SOURCE INFORMATION START
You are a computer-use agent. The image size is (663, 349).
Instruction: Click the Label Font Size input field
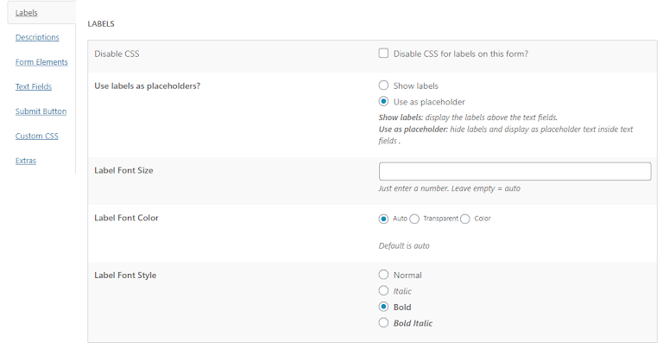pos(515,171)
SOURCE INFORMATION END
SOURCE INFORMATION START
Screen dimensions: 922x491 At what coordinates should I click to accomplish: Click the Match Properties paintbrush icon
SOURCE INFORMATION END
SOURCE INFORMATION START
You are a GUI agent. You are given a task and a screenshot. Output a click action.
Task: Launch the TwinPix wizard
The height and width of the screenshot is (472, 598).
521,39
SOURCE INFORMATION END
Filter the data down to the lines that contain the string "agent", and copy them.

*WRITTEN REPLY:*
You are a computer-use agent. The image size is (663, 349).
You are a GUI agent. You are given a task and a screenshot. Output a click action.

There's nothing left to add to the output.